Excerpted records:
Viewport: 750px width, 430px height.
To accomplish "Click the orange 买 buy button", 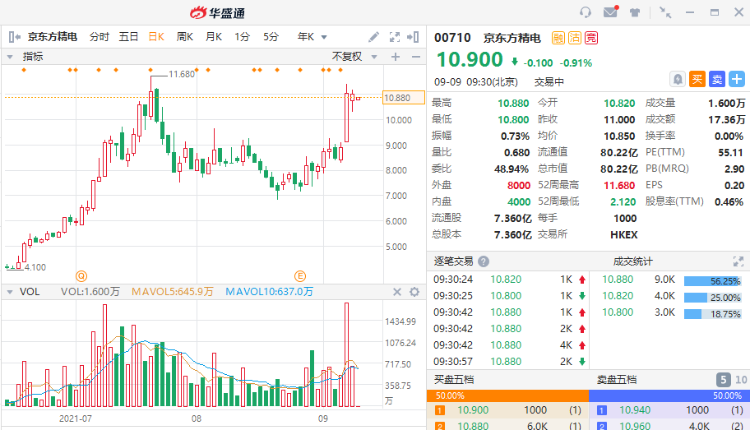I will click(697, 79).
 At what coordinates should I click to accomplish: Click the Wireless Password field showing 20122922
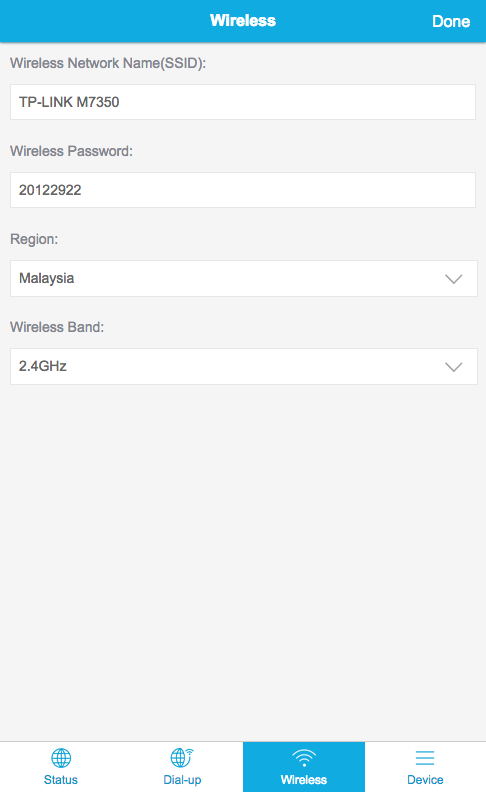click(242, 190)
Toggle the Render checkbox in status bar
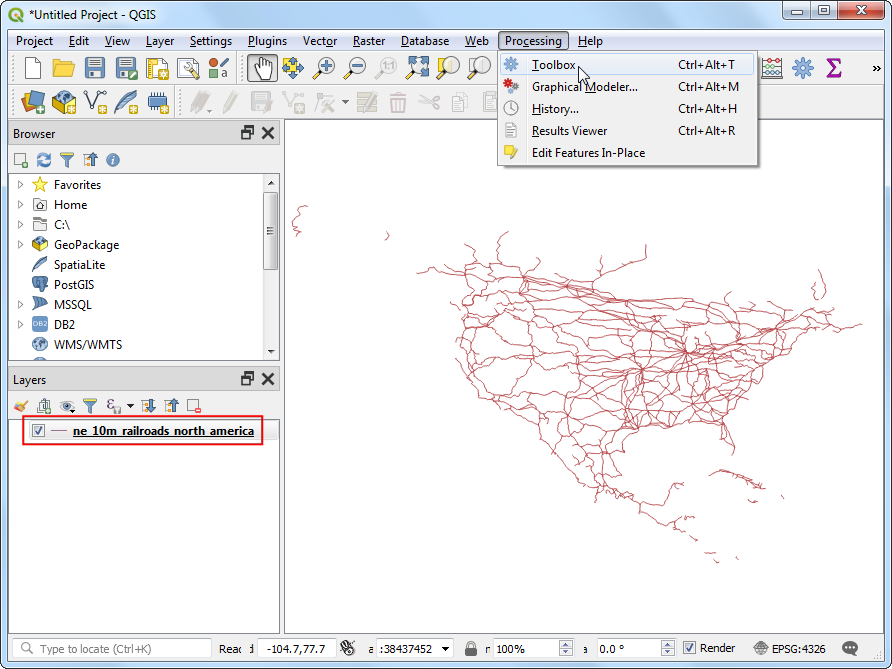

The problem: Go to the line with "At what coordinates" in the entries above. Reproduce that line and each one after it to the end, exactly and without the pictures.

Output for this exercise:
 At what coordinates should I click to accomplish: Click the Wireless Password field showing 20122922
click(242, 190)
Toggle the Render checkbox in status bar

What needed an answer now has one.